— Start of EXCERPT PROVIDED —
Re: [PATCH 6/8] io_uring/net: support multishot for send

Jens Axboe <axboe@xxxxxxxxx> · Mon, 26 Feb 2024 13:12:44 -0700

On 2/26/24 12:21 PM, Pavel Begunkov wrote:
> On 2/26/24 19:11, Jens Axboe wrote:
>> On 2/26/24 8:41 AM, Pavel Begunkov wrote:
>>> On 2/26/24 15:16, Jens Axboe wrote:
>>>> On 2/26/24 7:36 AM, Pavel Begunkov wrote:
>>>>> On 2/26/24 14:27, Jens Axboe wrote:
>>>>>> On 2/26/24 7:02 AM, Dylan Yudaken wrote:
>>>>>>> On Mon, Feb 26, 2024 at 1:38?PM Jens Axboe
>>>>>>> <axboe@xxxxxxxxx> wrote:
>>>>>>>> 
>>>>>>>> On 2/26/24 3:47 AM, Dylan Yudaken wrote:
>>>>>>>>> On Sun, Feb 25, 2024 at 12:46?AM Jens Axboe
>>>>>>>>> <axboe@xxxxxxxxx> wrote:
>>>>>>>>>> 
>>>>>>>>>> This works very much like the receive side, except
>>>>>>>>>> for sends. The idea is that an application can fill
>>>>>>>>>> outgoing buffers in a provided buffer group, and
>>>>>>>>>> then arm a single send that will service them all.
>>>>>>>>>> For now this variant just terminates when we are
>>>>>>>>>> out of buffers to send, and hence the application
>>>>>>>>>> needs to re-arm it if IORING_CQE_F_MORE isn't set,
>>>>>>>>>> as per usual for multishot requests.
— End of EXCERPT PROVIDED —
STATED PROBLEM A:
List every person who is named as writing a message in the patch discussion above.
STATED PROBLEM B:
In the patch discussion above, what must the application do if IORING_CQE_F_MORE isn't set?
— Start of GIVEN DATA —
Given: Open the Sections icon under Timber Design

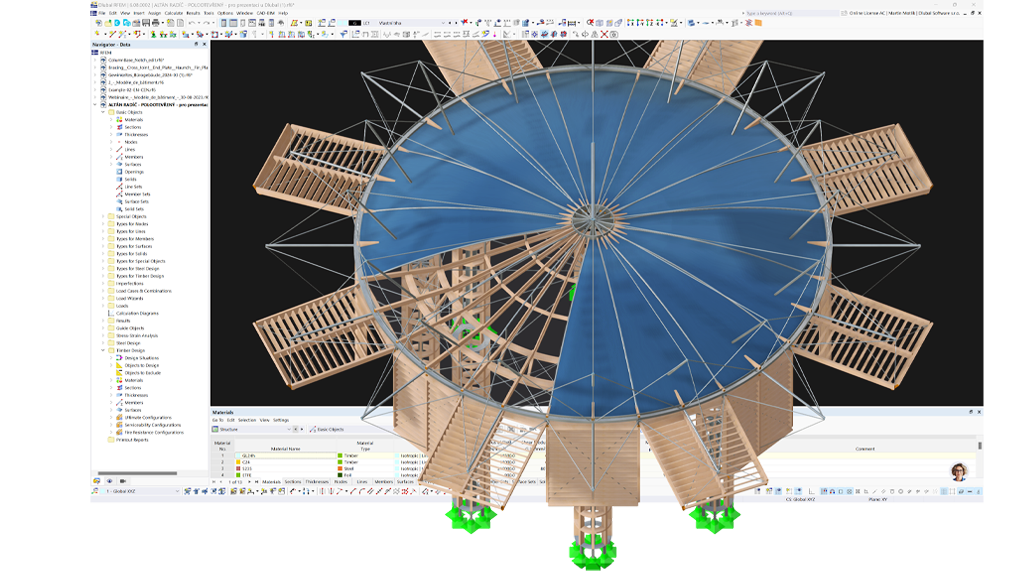Looking at the screenshot, I should click(x=120, y=387).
— End of GIVEN DATA —
COMPLETE RESPONSE A:
Jens Axboe, Pavel Begunkov, Dylan Yudaken

COMPLETE RESPONSE B:
It needs to re-arm the send.